Aim of the task: Your answer must be a single number: how many lines in the records include the word "status".

Supplied material:
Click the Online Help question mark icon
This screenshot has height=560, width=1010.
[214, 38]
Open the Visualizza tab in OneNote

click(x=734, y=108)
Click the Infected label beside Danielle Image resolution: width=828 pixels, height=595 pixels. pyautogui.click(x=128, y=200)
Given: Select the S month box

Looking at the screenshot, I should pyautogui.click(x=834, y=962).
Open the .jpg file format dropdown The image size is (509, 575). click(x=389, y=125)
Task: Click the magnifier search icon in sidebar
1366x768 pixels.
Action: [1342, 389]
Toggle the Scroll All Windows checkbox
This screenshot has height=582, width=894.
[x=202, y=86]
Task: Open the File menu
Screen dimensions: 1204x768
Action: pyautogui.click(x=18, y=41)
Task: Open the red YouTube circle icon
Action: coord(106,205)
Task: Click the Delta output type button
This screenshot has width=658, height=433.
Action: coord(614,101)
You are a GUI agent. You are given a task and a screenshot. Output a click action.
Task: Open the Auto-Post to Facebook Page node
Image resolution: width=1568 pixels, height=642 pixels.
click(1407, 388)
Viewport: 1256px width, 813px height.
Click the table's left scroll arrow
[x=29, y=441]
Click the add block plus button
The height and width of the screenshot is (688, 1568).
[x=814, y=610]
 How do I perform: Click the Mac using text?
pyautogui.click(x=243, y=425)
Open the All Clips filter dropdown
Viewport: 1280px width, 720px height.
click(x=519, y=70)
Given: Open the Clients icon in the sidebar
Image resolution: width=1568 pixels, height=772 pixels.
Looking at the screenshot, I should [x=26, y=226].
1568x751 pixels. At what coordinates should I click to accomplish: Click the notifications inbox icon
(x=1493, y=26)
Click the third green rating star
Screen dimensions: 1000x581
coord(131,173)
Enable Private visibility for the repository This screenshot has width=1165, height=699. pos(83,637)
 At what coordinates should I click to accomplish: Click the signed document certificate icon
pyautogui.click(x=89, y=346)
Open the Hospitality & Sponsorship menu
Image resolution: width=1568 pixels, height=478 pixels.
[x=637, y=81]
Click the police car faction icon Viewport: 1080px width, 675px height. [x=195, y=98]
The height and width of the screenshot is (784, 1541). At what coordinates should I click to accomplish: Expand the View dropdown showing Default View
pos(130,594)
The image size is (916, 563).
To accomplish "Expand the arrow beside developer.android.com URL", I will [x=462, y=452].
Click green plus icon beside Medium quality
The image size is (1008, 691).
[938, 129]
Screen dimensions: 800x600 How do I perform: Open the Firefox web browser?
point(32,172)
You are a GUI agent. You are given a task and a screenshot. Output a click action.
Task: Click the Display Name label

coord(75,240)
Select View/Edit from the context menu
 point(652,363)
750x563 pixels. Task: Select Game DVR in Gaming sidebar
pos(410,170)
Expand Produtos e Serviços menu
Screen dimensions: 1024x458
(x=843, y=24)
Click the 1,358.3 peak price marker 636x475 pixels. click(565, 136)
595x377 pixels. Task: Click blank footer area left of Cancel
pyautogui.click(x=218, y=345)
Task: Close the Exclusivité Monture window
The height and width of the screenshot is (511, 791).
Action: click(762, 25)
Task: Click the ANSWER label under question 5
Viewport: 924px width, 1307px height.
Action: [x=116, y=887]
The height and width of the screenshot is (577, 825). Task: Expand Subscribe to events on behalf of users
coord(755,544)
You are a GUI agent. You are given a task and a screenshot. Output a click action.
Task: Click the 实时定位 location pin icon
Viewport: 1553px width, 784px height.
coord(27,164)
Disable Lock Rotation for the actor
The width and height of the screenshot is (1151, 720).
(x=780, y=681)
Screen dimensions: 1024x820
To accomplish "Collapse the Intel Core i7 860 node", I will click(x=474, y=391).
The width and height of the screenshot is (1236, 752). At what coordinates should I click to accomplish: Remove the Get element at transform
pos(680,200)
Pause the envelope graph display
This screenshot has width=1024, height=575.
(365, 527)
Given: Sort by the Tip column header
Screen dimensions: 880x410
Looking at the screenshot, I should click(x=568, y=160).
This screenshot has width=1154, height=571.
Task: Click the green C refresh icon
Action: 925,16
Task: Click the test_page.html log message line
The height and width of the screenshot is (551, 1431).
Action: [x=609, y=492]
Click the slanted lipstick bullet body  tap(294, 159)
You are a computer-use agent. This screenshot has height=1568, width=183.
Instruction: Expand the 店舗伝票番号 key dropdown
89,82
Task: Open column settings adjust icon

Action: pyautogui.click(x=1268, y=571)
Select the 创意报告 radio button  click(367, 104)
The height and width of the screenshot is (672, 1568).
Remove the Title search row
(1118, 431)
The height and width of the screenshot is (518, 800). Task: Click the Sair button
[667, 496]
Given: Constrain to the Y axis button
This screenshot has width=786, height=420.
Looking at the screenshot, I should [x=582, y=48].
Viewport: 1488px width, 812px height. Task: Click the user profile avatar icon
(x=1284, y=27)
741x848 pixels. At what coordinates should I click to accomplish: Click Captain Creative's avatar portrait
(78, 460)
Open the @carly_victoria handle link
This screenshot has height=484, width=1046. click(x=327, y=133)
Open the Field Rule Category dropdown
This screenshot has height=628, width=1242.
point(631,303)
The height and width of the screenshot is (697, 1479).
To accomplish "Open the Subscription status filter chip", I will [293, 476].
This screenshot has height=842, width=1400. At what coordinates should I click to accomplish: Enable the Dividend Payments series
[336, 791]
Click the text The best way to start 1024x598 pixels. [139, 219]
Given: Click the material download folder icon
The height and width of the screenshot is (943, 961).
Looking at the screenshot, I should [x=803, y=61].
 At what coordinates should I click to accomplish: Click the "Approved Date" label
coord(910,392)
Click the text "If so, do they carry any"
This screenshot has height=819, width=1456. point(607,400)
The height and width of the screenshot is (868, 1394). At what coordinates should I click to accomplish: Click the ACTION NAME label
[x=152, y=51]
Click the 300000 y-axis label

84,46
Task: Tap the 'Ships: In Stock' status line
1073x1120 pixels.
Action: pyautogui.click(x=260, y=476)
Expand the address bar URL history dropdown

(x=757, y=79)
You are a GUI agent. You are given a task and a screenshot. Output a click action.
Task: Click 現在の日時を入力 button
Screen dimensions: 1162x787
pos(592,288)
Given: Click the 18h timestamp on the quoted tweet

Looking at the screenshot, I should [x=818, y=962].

Task output: 2